Source data >>
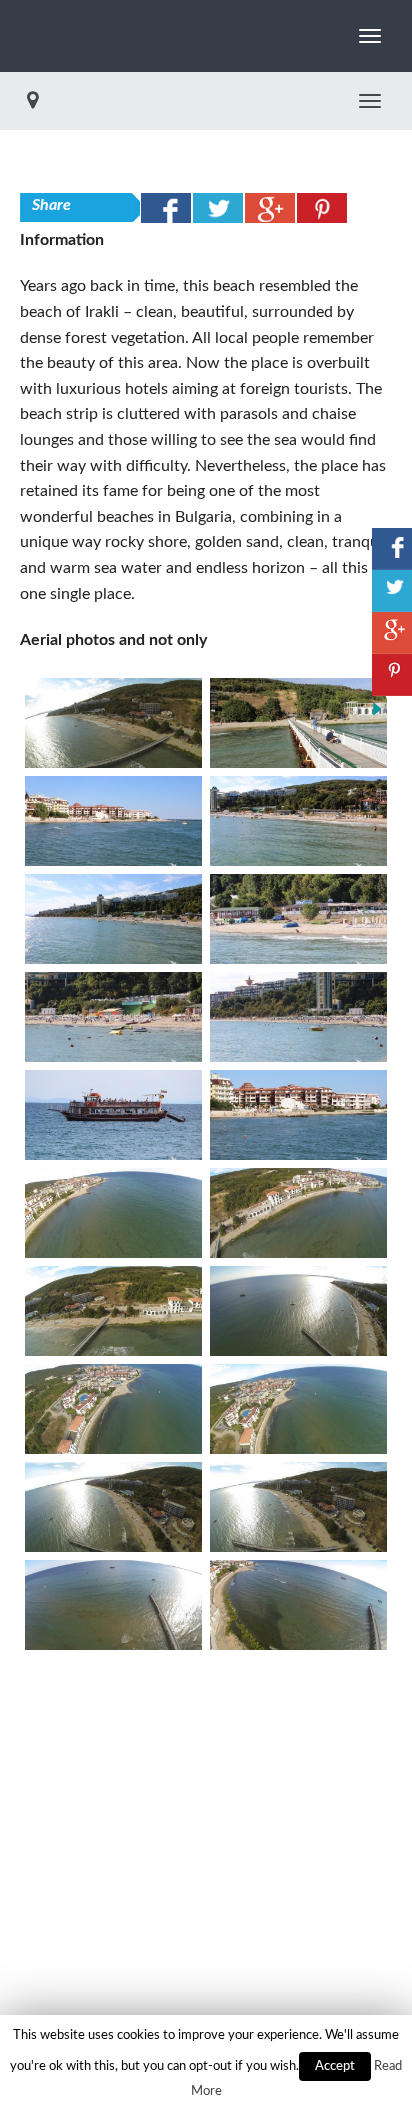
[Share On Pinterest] (322, 208)
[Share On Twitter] (218, 208)
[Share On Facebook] (166, 208)
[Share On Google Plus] (270, 208)
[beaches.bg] (20, 36)
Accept (335, 2066)
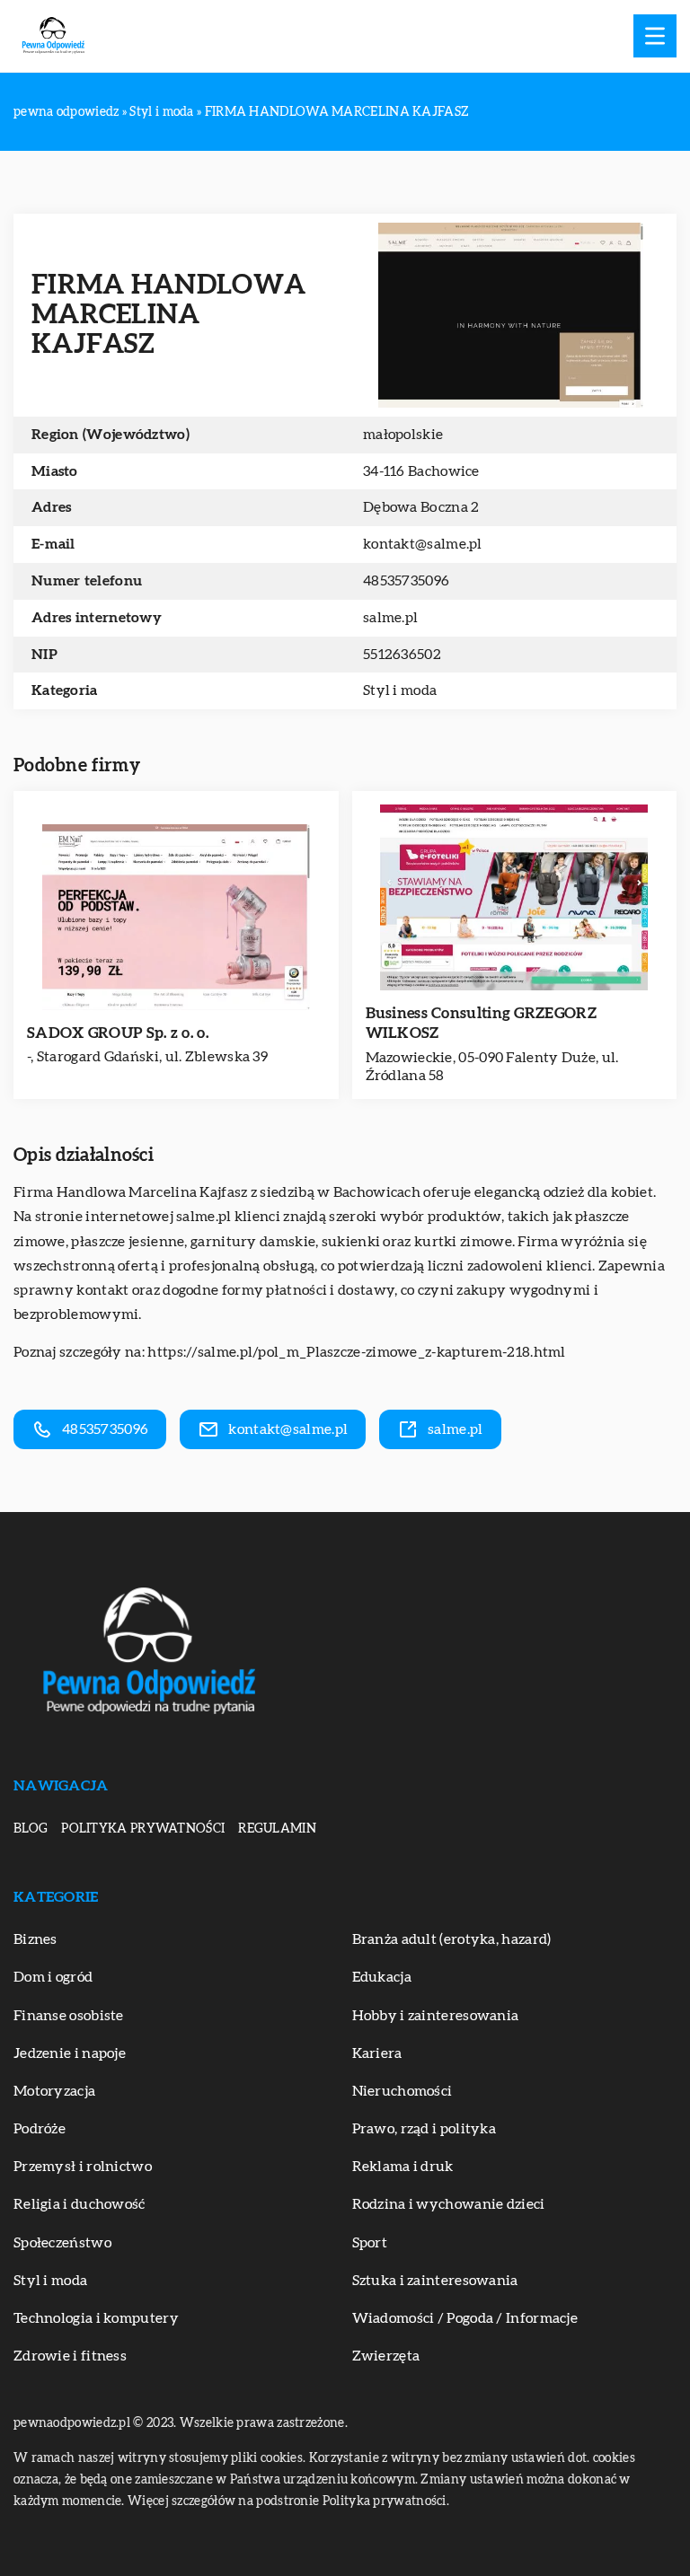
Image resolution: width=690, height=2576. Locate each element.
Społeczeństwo (62, 2243)
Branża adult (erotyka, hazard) (452, 1939)
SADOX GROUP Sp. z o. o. (117, 1033)
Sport (370, 2243)
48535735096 (406, 581)
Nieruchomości (402, 2091)
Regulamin (277, 1829)
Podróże (39, 2129)
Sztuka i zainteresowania (435, 2280)
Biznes (35, 1939)
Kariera (377, 2053)
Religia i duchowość (79, 2204)
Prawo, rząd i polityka (424, 2129)
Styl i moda (400, 690)
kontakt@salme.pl (422, 544)
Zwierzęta (386, 2356)
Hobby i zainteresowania (435, 2016)
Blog (30, 1829)
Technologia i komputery (96, 2318)
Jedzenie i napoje (69, 2053)
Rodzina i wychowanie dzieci (448, 2204)
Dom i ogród (53, 1977)
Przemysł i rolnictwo (82, 2166)
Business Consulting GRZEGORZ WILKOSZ (481, 1023)
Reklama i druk (403, 2166)
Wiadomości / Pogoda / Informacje (465, 2318)
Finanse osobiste (68, 2016)
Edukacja (381, 1977)
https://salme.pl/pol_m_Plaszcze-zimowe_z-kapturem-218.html (356, 1352)
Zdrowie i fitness (70, 2356)
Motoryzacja (54, 2091)
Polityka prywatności (143, 1829)
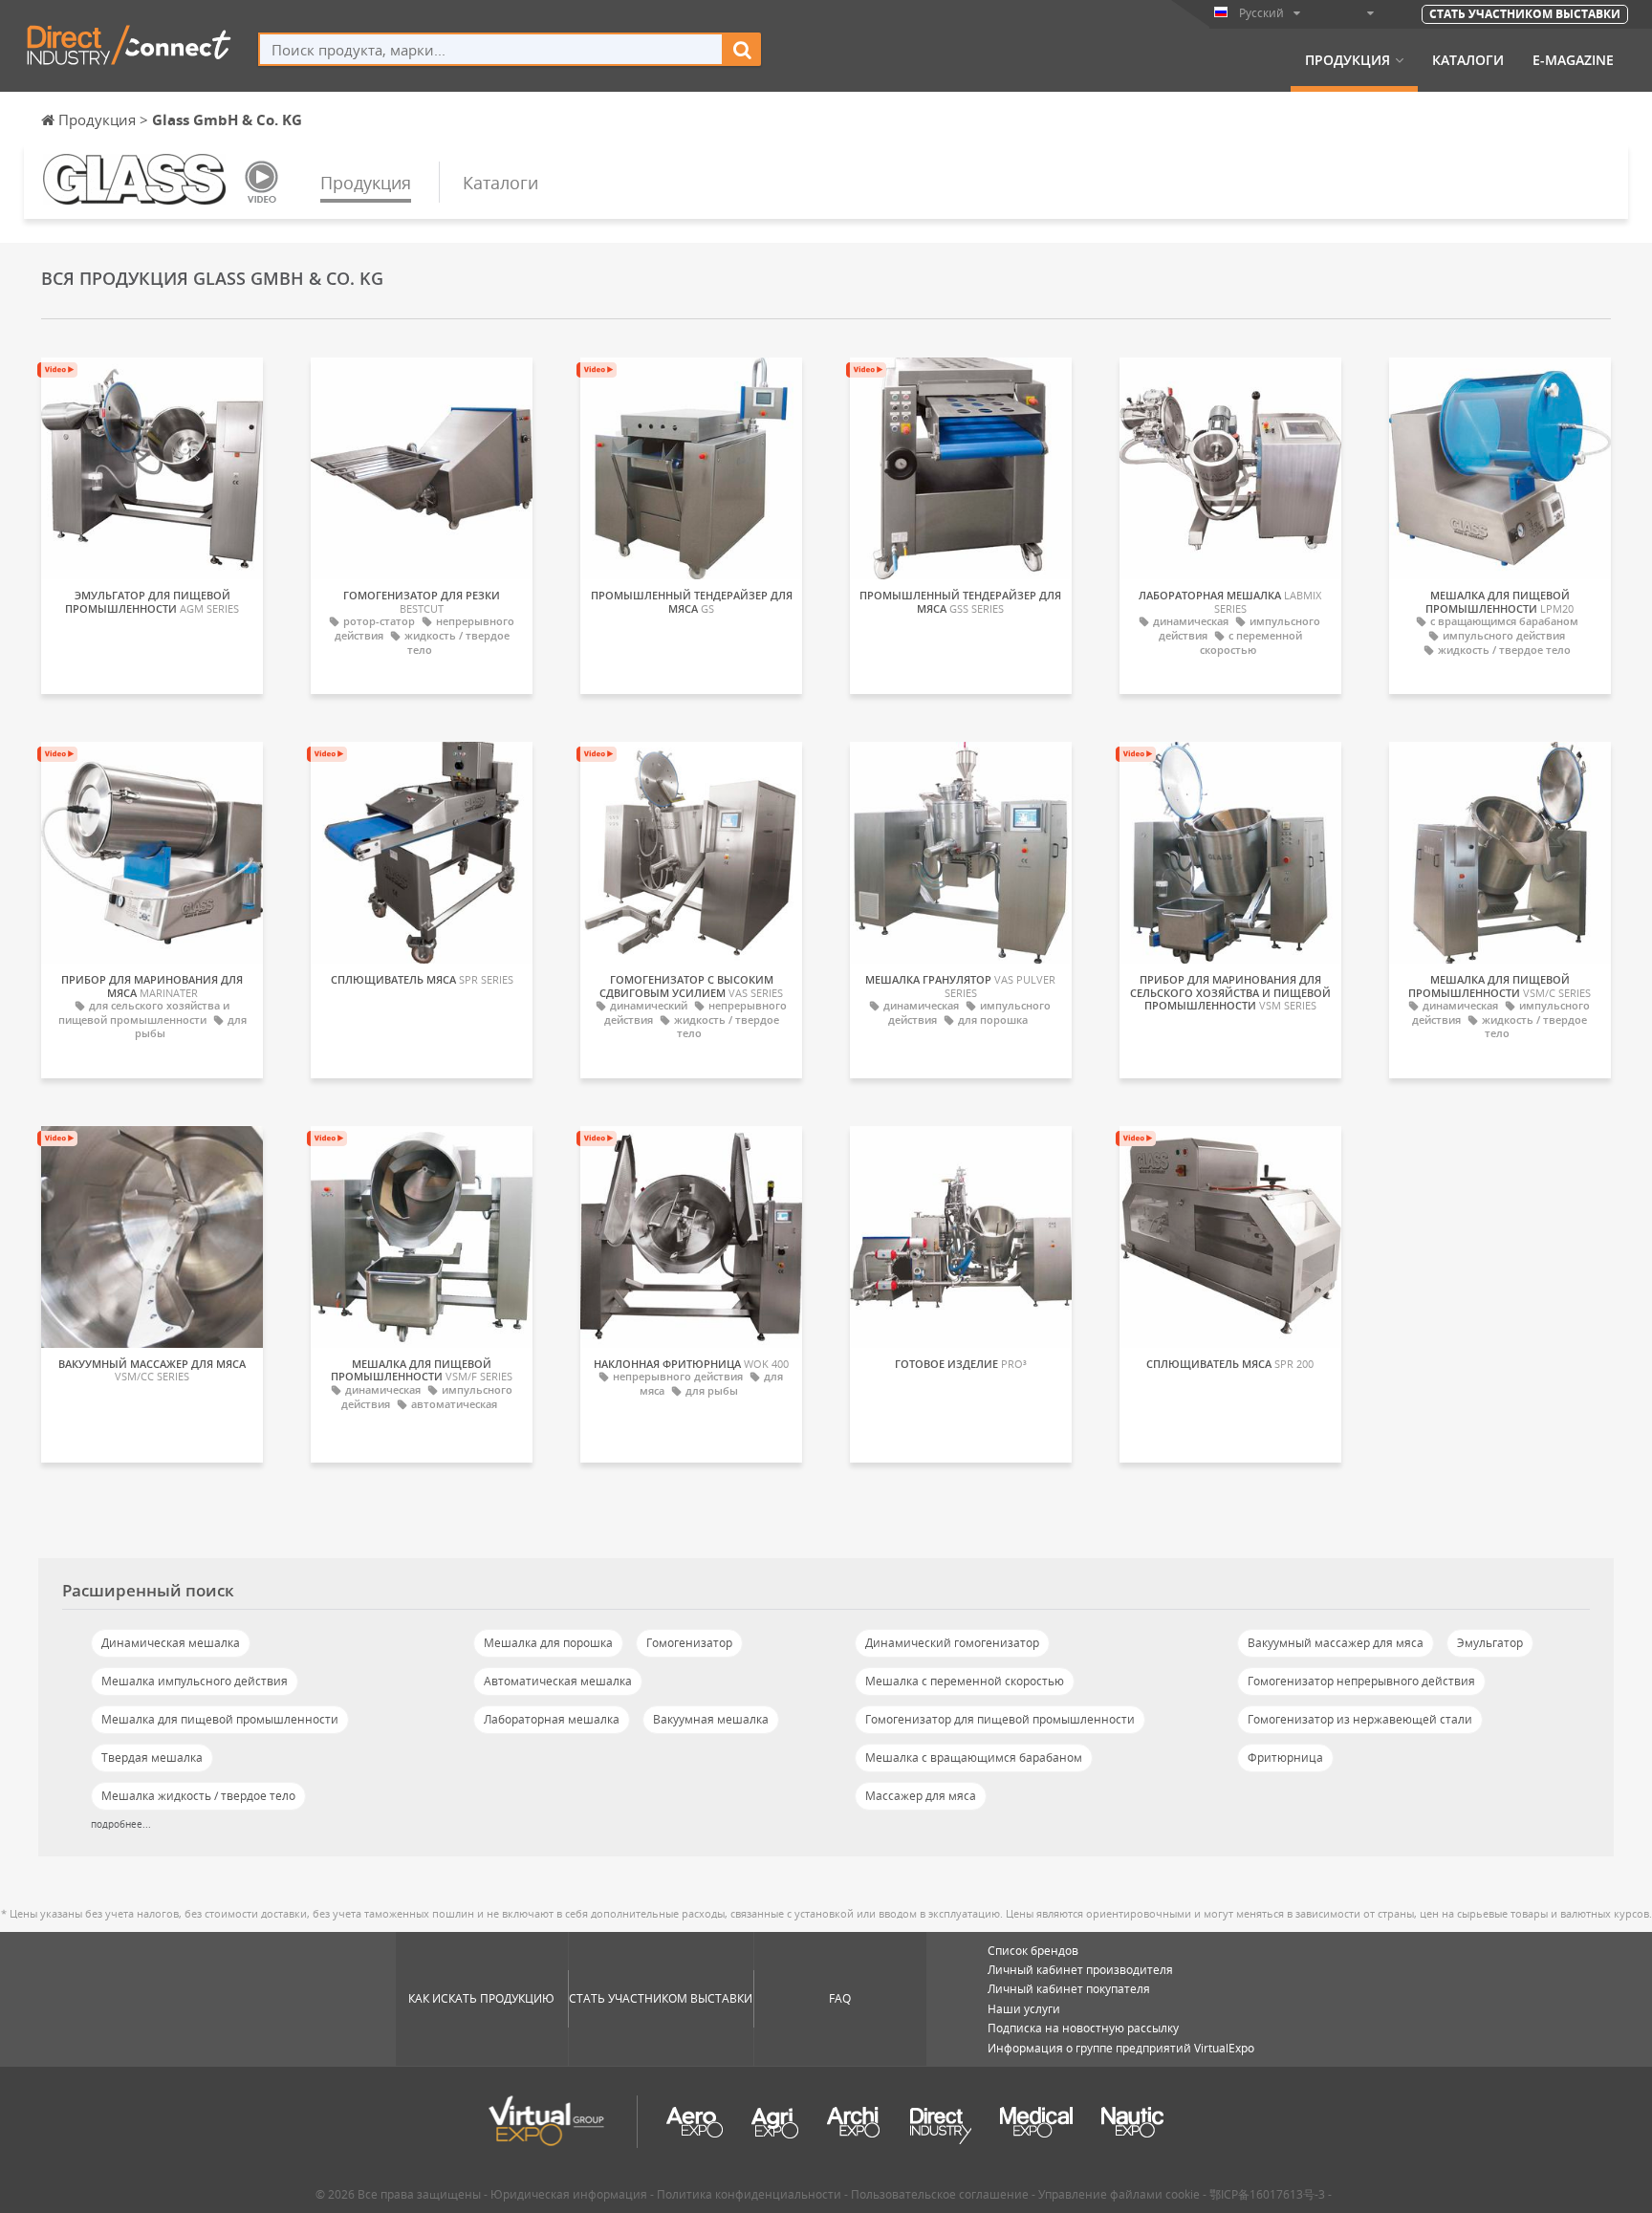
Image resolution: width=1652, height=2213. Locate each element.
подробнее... (121, 1824)
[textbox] (491, 49)
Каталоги (1468, 60)
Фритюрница (1285, 1757)
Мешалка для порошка (548, 1643)
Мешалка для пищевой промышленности (219, 1719)
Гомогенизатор (689, 1643)
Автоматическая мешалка (558, 1681)
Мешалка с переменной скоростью (964, 1681)
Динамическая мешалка (170, 1643)
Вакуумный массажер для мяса (1336, 1643)
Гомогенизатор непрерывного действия (1361, 1681)
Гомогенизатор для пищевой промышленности (1000, 1719)
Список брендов (1033, 1950)
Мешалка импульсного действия (194, 1681)
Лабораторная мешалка (552, 1719)
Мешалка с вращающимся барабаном (973, 1757)
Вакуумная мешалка (711, 1719)
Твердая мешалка (152, 1757)
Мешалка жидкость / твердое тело (198, 1796)
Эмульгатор (1490, 1643)
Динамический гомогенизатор (952, 1643)
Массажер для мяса (920, 1796)
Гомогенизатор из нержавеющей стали (1360, 1719)
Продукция (1347, 60)
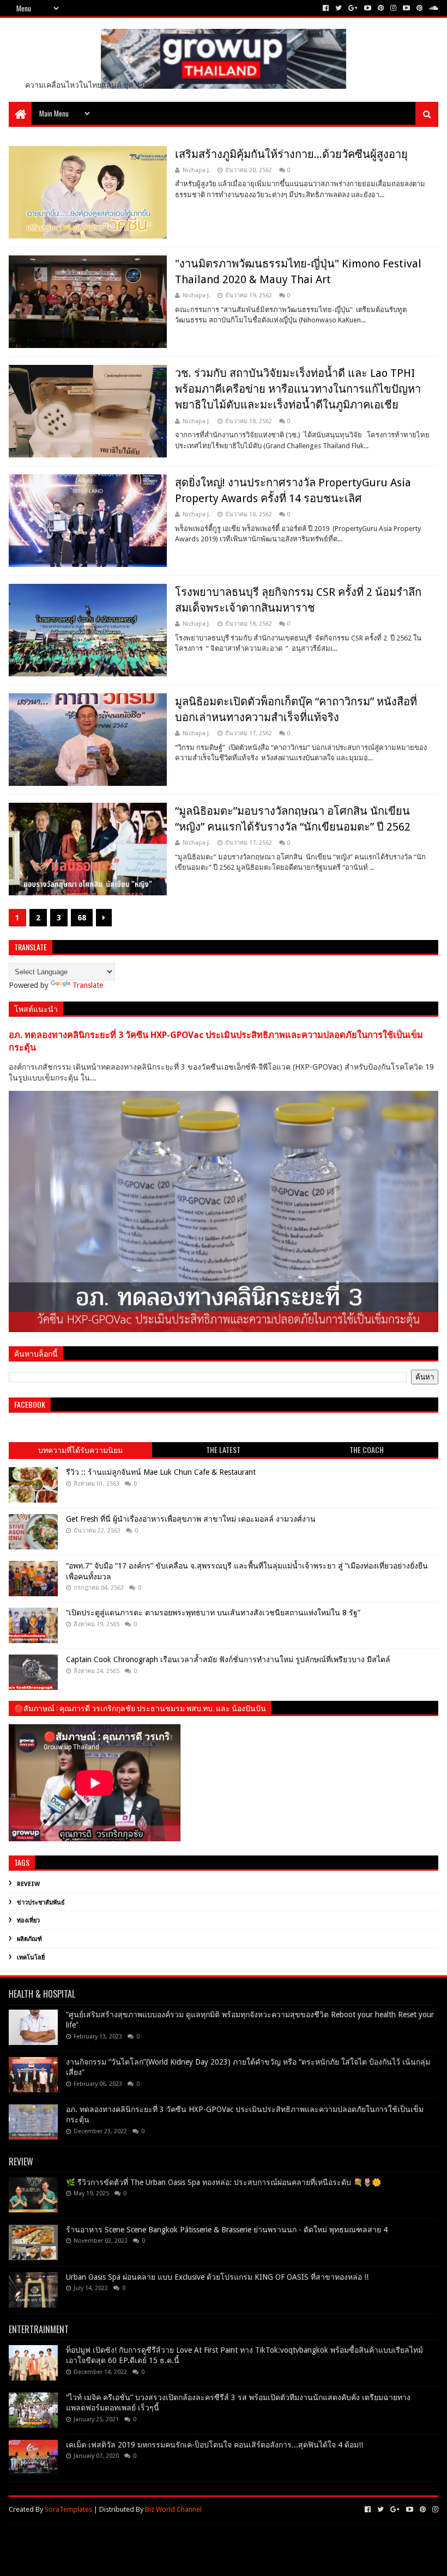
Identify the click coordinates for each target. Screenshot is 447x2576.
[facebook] (326, 8)
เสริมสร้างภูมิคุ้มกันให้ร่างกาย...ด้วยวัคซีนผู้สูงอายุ (291, 154)
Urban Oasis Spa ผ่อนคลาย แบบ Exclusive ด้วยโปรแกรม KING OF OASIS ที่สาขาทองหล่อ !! (217, 2277)
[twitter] (338, 8)
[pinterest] (381, 8)
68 (81, 917)
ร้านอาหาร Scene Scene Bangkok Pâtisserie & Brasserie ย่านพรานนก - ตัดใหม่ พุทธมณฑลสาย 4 (227, 2229)
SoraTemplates (68, 2509)
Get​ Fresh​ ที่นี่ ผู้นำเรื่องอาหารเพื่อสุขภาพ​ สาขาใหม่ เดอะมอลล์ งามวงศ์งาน (191, 1519)
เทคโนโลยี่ (31, 1957)
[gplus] (353, 8)
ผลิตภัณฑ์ (29, 1939)
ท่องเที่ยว (28, 1920)
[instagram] (393, 8)
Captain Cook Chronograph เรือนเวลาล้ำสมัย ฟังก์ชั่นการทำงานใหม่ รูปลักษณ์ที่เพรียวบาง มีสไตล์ (228, 1659)
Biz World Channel (173, 2509)
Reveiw (28, 1884)
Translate (88, 985)
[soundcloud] (432, 8)
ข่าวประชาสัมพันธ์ (41, 1902)
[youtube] (367, 8)
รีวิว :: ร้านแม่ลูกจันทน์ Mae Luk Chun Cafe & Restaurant (161, 1472)
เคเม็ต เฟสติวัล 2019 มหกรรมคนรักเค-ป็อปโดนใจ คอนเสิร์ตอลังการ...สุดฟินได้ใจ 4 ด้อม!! (214, 2444)
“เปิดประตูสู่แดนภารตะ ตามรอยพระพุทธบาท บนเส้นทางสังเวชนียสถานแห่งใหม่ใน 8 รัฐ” (213, 1612)
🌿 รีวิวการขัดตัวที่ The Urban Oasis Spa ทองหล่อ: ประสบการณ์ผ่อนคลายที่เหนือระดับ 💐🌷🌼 (223, 2182)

Aim of the exercise >>
The string "height" may appear on lines of the data above; give the number of those lines and nothing more.

Result of the task >>
2